サービス管理責任者(通称:サビ管)は、障害福祉サービスの現場で、サービスの質の維持・向上を図るために配置が義務付けられている専門職です。就労継続支援事業(A型・B型)や生活介護、自立訓練、放課後等デイサービスなど、障害者総合支援法や児童福祉法に基づく事業所において重要な役割を担っています。

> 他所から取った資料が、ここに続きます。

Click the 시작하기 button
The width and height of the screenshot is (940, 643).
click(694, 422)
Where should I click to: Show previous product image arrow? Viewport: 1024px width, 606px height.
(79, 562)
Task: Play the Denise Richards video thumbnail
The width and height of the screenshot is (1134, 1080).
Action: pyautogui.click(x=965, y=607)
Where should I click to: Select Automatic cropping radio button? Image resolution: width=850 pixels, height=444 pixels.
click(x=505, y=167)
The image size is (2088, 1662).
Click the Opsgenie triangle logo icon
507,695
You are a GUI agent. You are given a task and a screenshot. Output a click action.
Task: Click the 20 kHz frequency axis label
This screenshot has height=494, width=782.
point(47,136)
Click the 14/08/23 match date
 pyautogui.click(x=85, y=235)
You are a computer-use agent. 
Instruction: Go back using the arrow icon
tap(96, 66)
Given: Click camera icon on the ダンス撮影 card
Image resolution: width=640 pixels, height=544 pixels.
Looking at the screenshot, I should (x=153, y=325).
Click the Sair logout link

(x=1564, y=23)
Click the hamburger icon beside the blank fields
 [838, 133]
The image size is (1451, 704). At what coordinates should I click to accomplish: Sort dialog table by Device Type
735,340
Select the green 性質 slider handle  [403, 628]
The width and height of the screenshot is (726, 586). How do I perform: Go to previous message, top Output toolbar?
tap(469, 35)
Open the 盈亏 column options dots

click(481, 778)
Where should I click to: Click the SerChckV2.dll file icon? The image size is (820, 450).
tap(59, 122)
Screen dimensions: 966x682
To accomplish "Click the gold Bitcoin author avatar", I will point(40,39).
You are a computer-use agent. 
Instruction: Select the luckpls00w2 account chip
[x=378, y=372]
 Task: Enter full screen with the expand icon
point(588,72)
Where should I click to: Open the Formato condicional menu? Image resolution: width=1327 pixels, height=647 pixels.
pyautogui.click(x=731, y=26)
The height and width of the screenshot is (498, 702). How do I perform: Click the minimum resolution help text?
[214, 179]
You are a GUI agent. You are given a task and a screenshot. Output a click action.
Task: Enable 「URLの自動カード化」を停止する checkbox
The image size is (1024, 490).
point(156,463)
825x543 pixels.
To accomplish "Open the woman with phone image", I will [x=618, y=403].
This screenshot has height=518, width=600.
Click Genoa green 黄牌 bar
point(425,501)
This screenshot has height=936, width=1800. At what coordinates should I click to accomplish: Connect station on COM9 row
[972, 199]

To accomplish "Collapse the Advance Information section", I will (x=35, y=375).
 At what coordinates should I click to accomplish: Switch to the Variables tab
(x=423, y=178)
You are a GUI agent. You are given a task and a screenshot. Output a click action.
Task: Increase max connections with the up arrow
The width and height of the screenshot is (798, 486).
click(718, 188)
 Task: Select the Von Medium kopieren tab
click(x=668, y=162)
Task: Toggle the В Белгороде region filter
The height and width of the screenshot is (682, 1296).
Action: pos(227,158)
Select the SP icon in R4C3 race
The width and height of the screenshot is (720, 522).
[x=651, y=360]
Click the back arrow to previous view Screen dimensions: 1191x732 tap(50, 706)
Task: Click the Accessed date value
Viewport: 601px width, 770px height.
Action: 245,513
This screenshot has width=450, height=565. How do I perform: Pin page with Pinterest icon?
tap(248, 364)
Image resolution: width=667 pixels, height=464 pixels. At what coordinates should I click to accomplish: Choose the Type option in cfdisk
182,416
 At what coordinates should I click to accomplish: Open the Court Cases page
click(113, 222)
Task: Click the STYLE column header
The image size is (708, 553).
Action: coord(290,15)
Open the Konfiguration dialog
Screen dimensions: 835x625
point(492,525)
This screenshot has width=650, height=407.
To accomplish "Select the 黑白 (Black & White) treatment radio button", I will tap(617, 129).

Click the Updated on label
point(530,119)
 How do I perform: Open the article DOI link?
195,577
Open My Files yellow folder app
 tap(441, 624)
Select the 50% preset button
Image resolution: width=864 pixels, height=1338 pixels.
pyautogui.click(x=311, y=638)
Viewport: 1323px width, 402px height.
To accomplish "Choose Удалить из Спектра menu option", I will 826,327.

主な職務内容には、個別支援計画の作成やモニタリング、他の職員への技術的指導、サービス提供の全体的なマネジメントが含まれ、いわば「現場のマネージャー」としての立ち位置にあります。
主な役割と業務内容
サービス管理責任者の業務は多岐にわたりますが、主な内容は以下の通りです。
- 個別支援計画の策定と評価
利用者一人ひとりに合った支援方針を立て、その効果を定期的に評価・見直します。 - アセスメントとモニタリング
利用開始前の状況把握(アセスメント)や、定期的な支援内容の確認(モニタリング)を通じて、適切な支援が継続されるように努めます。 - スタッフへの技術指導
他の支援スタッフに対する専門的な指導・助言も重要な業務の一つです。 - 関係機関との連携
医療機関や相談支援事業所、保護者、行政などと連携し、地域全体で支援体制を構築します。
配置が義務付けられている事業所
サービス管理責任者は、次のような障害福祉サービス事業所で配置が義務とされています。
- 就労継続支援A型・B型
- 就労移行支援
- 生活介護
- 自立訓練(機能訓練・生活訓練)
- 短期入所(ショートステイ)
- 放課後等デイサービス(※児童発達支援管理責任者を配置する場合もあり)
各事業所に1名以上の配置が求められ、利用定員が多い場合には複数名の配置が必要となるケースもあります。
資格取得の要件と流れ
サービス管理責任者になるためには、以下の要件を満たす必要があります。
【1】実務経験
以下いずれかに該当する実務経験が原則5年以上(うち相談支援業務または直接支援業務が3年以上)必要です。
- 介護福祉士、社会福祉士、精神保健福祉士、公認心理師、看護師などの国家資格保有者
- 指定施設での常勤支援業務経験者
- 相談支援業務経験者(相談支援専門員など)
【2】サービス管理責任者研修の修了
厚生労働省が管轄する「サービス管理責任者等研修」を受講・修了する必要があります。
- 基礎研修:職務に就くための基本的な知識・技能を学ぶ
- 実践研修:就業後、一定の経験を積んでから受講
なお、実務経験や研修内容に応じて一部研修免除がある場合もあります。
研修内容と開催状況
都道府県が年に1~2回開催しており、定員制・先着制の場合が多く、早めの情報収集と申し込みが必要です。
内容は、制度理解、個別支援計画の立て方、記録の書き方、マネジメントスキルなどが中心となっています。
オンライン開催も増えてきており、地方在住者や在職中の方でも参加しやすくなっています。
キャリアパスと活躍の場
サービス管理責任者としての実務経験を積んだ後、次のようなキャリアが考えられます。
- 施設長や管理者としてのマネジメント業務
- 自ら福祉サービス事業所を立ち上げる起業家
- 研修講師や指導員など、後進育成への道
また、地域包括ケアシステムの中で、福祉と医療の連携を担うキーパーソンとして期待される存在でもあります。
まとめ
サービス管理責任者は、単なる計画作成の担当者ではなく、チーム全体の支援の質を支える中核的な存在です。
経験と研修が求められる職種ではありますが、これから障害福祉分野に携わる方やキャリアアップを目指す方にとって、利用者の成長を見守るやりがいのある仕事です。